AgriMarine Holdings Inc., a Vancouver-based fish farm company, has developed a floating, solid wall closed-containment system that, unlike conventional fish farms, is completely closed off from its surrounding environment.

Floating in a reservoir near Benxi city in Liaoning province, AgriMarine’s 24-metre diameter tank contains three million litres of circulating water stocked with 50,000 juvenile steelhead trout.

“It’s a totally Canadian-owned operation,” says Larry Albright, a member of AgriMarine’s board of directors who helped develop the company’s waste management, feed, and life support systems.

Albright is co-owner of a closed-containment fish farm in Langley, British Columbia, that rears fish in fresh water. His work on the land-based project helped inspire the AgriMarine floating system.

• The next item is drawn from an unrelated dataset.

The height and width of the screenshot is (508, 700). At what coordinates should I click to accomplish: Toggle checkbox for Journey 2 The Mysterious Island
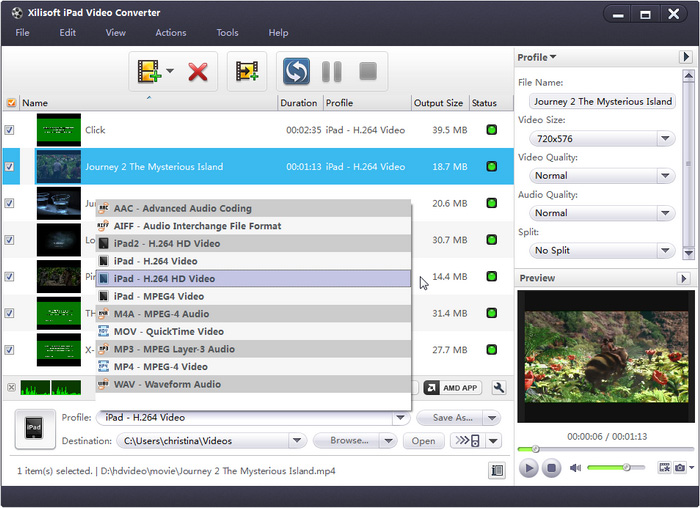point(10,167)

Closed-containment means the fish never have contact with ocean water while being reared. This prevents the myriad of problems inherent in open-net pens fish farms—disease transfer, sea lice, fish escapes, and fish waste—which environmentalists say are a threat to wild salmon and the surrounding habitat.

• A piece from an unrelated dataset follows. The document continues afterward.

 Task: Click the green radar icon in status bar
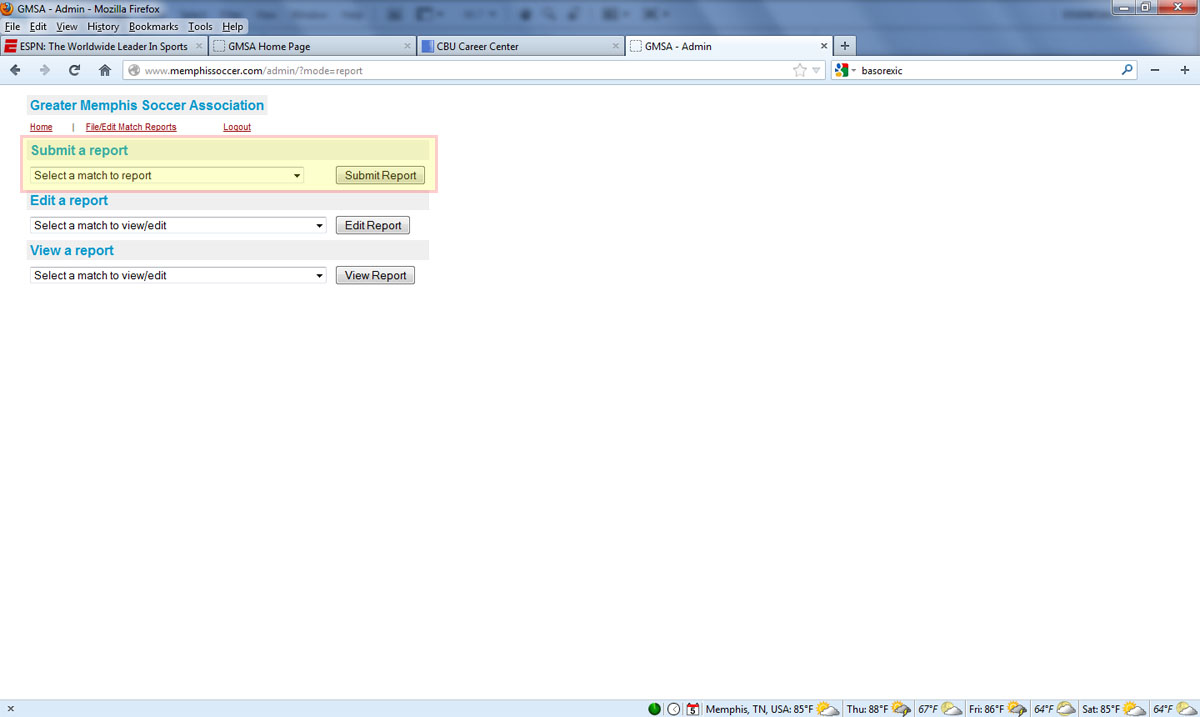click(654, 709)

After 40,000 Atlantic salmon escaped a few weeks ago from a B.C.-based open ocean fish farm, conservationists renewed their call on the federal and provincial governments to force fish farms to switch from open-net pens to closed-containment systems in coastal waters.

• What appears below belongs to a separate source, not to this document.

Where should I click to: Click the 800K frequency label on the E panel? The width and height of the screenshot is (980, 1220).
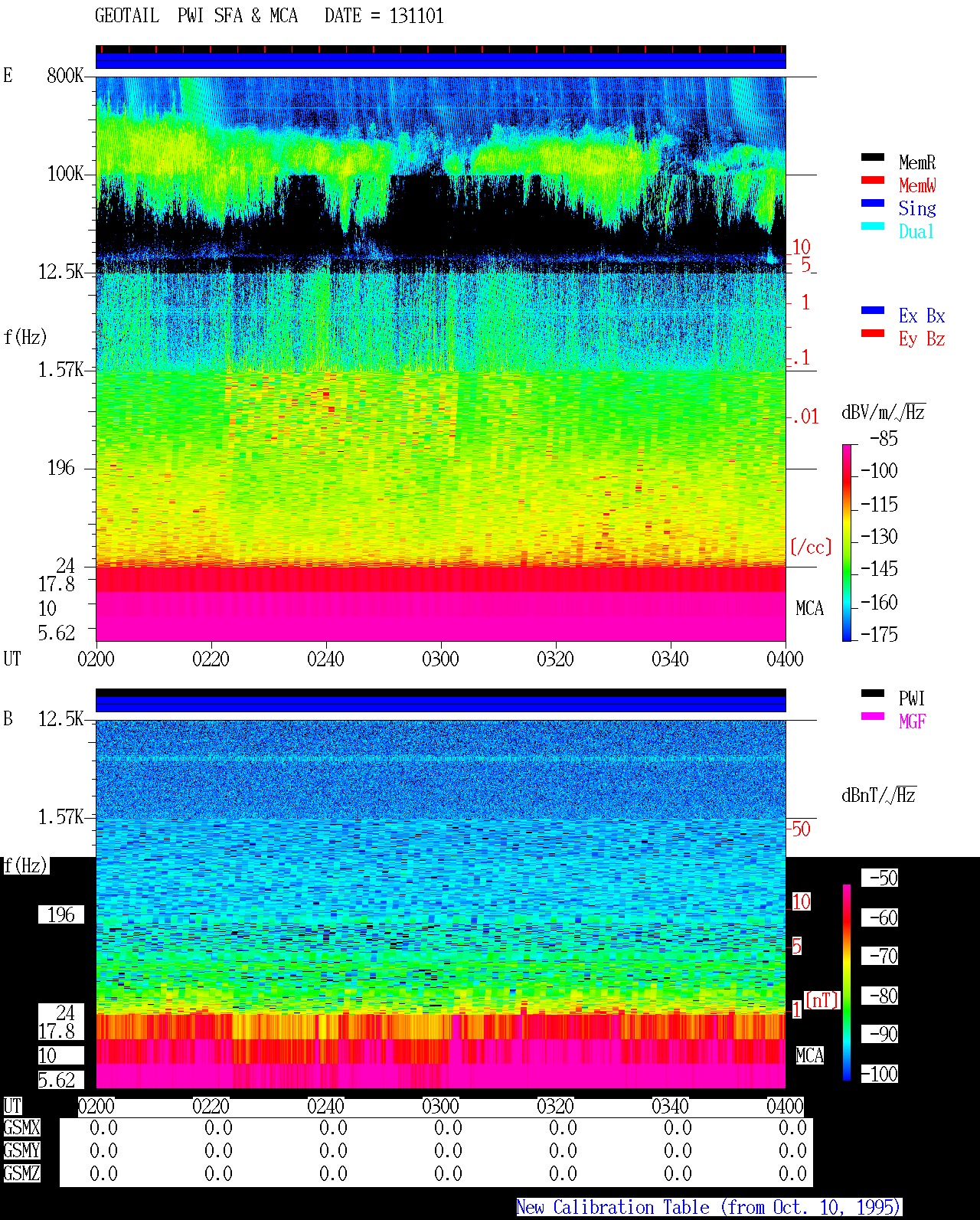click(x=65, y=76)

“We’ve got to separate the wild fish from the farmed fish as much as possible, clean-up, make sure we don’t affect the aquatic environment, and culture healthy fish,” Albright says.

In Canada, AgriMarine will soon launch a closed-containment commercial fish farm that will float in Campbell River’s Middle Bay in B.C. The farm will have four tanks and will raise Chinook salmon.

“The small tanks are 75 feet across and they’re going to be holding 60,000 Chinook. Over an 18 month cycle we hope to get five pounds each and a total of 300,000 pounds. The two large tanks will hold 100,000 Chinook at five pounds each and a total of 500,000 pounds,” Albright says.

The large tanks can be used in both fresh water and sea water. The waste that settles on the bottom of the tanks is pumped to shore and can be recycled as fertilizer, he says, adding that the system is “really very gentle on the environment.”

All Pacific salmon, including sockeye, Coho, Chinook, Chum, and pinks can be cultured throughout their entire lifecycle in fresh water, says Albright, who has had years of experience raising trout and salmon in fresh-water fish farms.

Over the next year, Albright will help the Benxi operation to grow the farmed trout to two to three kilograms in size, at which point they will be harvested and sold commercially in China and surrounding countries.

“The project in China was developed first because of lower capital costs and fewer regulatory hurdles than in Canada,” he says.

As for using antibiotics to keep the fish disease free, Albright hopes it won’t be necessary, but time will tell.

“We’re going to find out. Talk to me in a year from now and I'll tell you, but we think it can be done without antibiotics. We think that we can culture healthy fish, because we maintain the environment much more ideally than net-pens, with oxygen and water of the right temperature.”